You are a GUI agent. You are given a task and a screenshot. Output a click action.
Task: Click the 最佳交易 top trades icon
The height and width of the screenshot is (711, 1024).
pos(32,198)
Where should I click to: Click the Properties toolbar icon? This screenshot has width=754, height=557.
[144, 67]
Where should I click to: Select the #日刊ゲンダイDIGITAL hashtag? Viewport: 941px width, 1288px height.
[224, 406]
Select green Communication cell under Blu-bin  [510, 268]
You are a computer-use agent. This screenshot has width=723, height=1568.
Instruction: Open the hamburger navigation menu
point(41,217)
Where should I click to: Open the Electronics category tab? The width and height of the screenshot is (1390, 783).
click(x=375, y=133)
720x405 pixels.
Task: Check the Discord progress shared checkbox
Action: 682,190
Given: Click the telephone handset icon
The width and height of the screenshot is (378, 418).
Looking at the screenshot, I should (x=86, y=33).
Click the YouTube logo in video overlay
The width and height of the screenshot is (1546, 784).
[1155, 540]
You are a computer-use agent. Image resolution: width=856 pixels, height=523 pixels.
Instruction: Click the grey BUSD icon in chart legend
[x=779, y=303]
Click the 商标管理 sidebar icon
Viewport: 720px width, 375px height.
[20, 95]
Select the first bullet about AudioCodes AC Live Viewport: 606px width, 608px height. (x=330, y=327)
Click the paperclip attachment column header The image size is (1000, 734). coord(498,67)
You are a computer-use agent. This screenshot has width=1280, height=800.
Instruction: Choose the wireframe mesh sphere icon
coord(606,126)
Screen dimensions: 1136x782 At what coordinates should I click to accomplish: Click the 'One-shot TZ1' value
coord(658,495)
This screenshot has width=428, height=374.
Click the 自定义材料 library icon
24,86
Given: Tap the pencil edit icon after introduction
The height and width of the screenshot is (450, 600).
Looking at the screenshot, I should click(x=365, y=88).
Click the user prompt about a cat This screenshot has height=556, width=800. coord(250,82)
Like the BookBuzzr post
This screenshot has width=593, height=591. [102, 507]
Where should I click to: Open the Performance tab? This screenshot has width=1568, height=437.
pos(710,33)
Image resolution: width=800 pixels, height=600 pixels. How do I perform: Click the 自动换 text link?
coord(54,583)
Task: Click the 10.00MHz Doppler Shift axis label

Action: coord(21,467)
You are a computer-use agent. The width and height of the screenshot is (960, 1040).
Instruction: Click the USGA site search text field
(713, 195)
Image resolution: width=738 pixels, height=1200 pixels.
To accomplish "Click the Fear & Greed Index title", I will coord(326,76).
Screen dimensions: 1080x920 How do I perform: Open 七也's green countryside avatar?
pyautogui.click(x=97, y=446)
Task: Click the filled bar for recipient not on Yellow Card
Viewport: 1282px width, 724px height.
───
**The problem**
The complete listing is to be repeated word for word.

**Written response**
You are a GUI agent. You are given a task and a screenshot. Output a click action.
Task: Click the 最佳交易 top trades icon
The height and width of the screenshot is (711, 1024).
pos(32,198)
Where should I click to: Click the Properties toolbar icon? This screenshot has width=754, height=557.
[144, 67]
Where should I click to: Select the #日刊ゲンダイDIGITAL hashtag? Viewport: 941px width, 1288px height.
[224, 406]
Select green Communication cell under Blu-bin  [510, 268]
You are a computer-use agent. This screenshot has width=723, height=1568.
Instruction: Open the hamburger navigation menu
point(41,217)
Where should I click to: Open the Electronics category tab? The width and height of the screenshot is (1390, 783).
click(x=375, y=133)
720x405 pixels.
Task: Check the Discord progress shared checkbox
Action: 682,190
Given: Click the telephone handset icon
The width and height of the screenshot is (378, 418).
Looking at the screenshot, I should (x=86, y=33).
Click the YouTube logo in video overlay
The width and height of the screenshot is (1546, 784).
[1155, 540]
You are a computer-use agent. Image resolution: width=856 pixels, height=523 pixels.
Instruction: Click the grey BUSD icon in chart legend
[x=779, y=303]
Click the 商标管理 sidebar icon
Viewport: 720px width, 375px height.
[20, 95]
Select the first bullet about AudioCodes AC Live Viewport: 606px width, 608px height. (x=330, y=327)
Click the paperclip attachment column header The image size is (1000, 734). coord(498,67)
You are a computer-use agent. This screenshot has width=1280, height=800.
Instruction: Choose the wireframe mesh sphere icon
coord(606,126)
Screen dimensions: 1136x782 At what coordinates should I click to accomplish: Click the 'One-shot TZ1' value
coord(658,495)
This screenshot has width=428, height=374.
Click the 自定义材料 library icon
24,86
Given: Tap the pencil edit icon after introduction
The height and width of the screenshot is (450, 600).
Looking at the screenshot, I should click(x=365, y=88).
Click the user prompt about a cat This screenshot has height=556, width=800. coord(250,82)
Like the BookBuzzr post
This screenshot has width=593, height=591. [102, 507]
Where should I click to: Open the Performance tab? This screenshot has width=1568, height=437.
pos(710,33)
Image resolution: width=800 pixels, height=600 pixels. How do I perform: Click the 自动换 text link?
coord(54,583)
Task: Click the 10.00MHz Doppler Shift axis label

Action: coord(21,467)
You are a computer-use agent. The width and height of the screenshot is (960, 1040).
Instruction: Click the USGA site search text field
(713, 195)
Image resolution: width=738 pixels, height=1200 pixels.
To accomplish "Click the Fear & Greed Index title", I will coord(326,76).
Screen dimensions: 1080x920 How do I perform: Open 七也's green countryside avatar?
pyautogui.click(x=97, y=446)
Task: Click the filled bar for recipient not on Yellow Card
Viewport: 1282px width, 724px height.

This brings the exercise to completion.